In Conversation with The Cambridge Cult


This year, change was in the air at The Cambridge Cult. The exceptionally talented Berlin-based visual artist and photographer Greta Markurt joined Tilda Butterworth as the zine’s co-Editor; Tilda, who also edited the zine last year, embarked on her Year Abroad to St. Petersburg, rural France and Tbilisi. With both Editors based outside of Cambridge, Cult’s digital presence massively expanded. Rather than producing a termly print zine, the team showcased responses to the themes Confessions and The Elements on their elegantly designed website. Here’s what Greta and Tilda had to tell me about the unexpected directions that Cult’s whirlwind of a year has taken them in.

Photo of Greta Markurt, taken by Tilda Butterworth

Set the scene. Where are you writing these responses?

It’s a heatwave day in the South of France, and we’ve just reunited for the first time since January 2020. We’re sitting at a huge wooden table in an old farmhouse, nursing both grapefruit tonics and iced coffees. There are flies absolutely everywhere, and a new puppy trying to run away with the laptop cable. We’re about to go and rake leaves.

How do you reconcile the Cult’s relationship with Cambridge as a place and its international aspects?

Tilda: The zine has its roots in Cambridge, and all of its original Editors and contributors were Cambridge-based. We still receive a lot of submissions from Cambridge students, but almost equally as many from international contributors. The zine is grounded in a physical place, but at the same time it is a broad, outward-looking platform for exchanging ideas and forming creative connections.

What have you found to be the limitations and advantages of having a predominately digital rather than print presence this year?

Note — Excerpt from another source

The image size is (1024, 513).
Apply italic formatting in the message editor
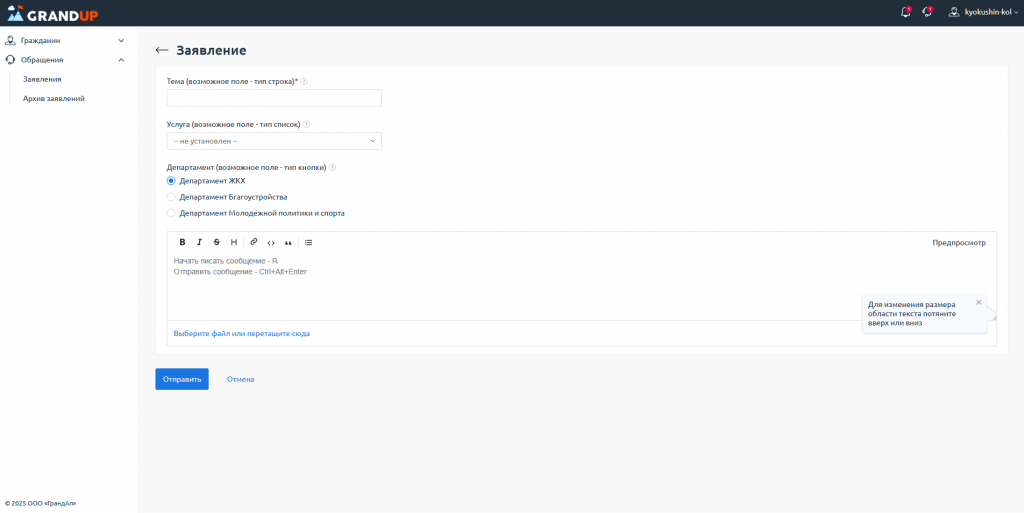click(x=199, y=242)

Greta: The decision to go online was mostly a practical one. However, I think it was a great occasion for us to finally expand Cult’s online presence. Before, we rarely published content online, and now we have our website and social media flourishing with original content. The turnaround is way faster and we are reaching a broader audience. Still, we will forever love print – the physical qualities of it, a stack of collective energy.

Tilda: Distributing print zines is always hugely time-consuming, but it also provides an opportunity to meet contributors, and for people to be able to hold their work in their hands – a big incentive to contribute in the first place. Because of Covid, we’ve never had a launch party or a physical event during our times as Editors, but it’s a dream of ours to get as many people together in one place as possible in order to make the zine feel more tangible and consequential.

Greta: We just want a Cult party!!!


Photo of Tilda Butterworth, taken by Greta Markurt

Would you like to continue to have an expanded digital presence after this year or is this simply a temporary measure?

Tilda: Running a website is a financial commitment, and we’ve committed to it, so we’ll definitely continue to host original content there in the future!

Greta: A dead website is not a good look…

Did contributors’ interpretations of the prompt of Confessions and The Elements align with your visions of what these themes might evoke?

Tilda: We try not to guide people or expect anything specific aesthetically or in terms of content. We are basically just trying to encourage people to be experimental, and to see the theme from as many different angles as possible.

On your social media, you post many moodboards of artistic inspiration linked to your themes on social media. Do these prompts just spring to mind or do they require a lot of research on your part?

Greta: Often they’re associations we have with the themes instantly which we then do research on. This is a beautiful process of discovery for us. Another thing that often happens with a theme, which I love, is that, as soon as the theme is there, I start noticing connections to it wherever I go. And it’s beautiful to share these with each other. This can be a text passage from a book one of us is currently reading or inspired by people we meet or me sending Tilda a photo of writing on a club bathroom stall saying “this is so confessions” with 5 “!” because it’s 3am and I’m drunk.

If you had to choose just one, which artist which you have used in the past year would you recommend to someone reading this article and why?

Tilda: We both love Patti Smith, which is pretty much universally relatable to people our age. I was reading a lot of Patti last summer in London, especially on the tube, and there was something transformative about reading her confessional writing while surrounded by strangers – I felt like I could suddenly read their thoughts. I wanted to have a theme which would elicit this kind of writing and art from our contributors.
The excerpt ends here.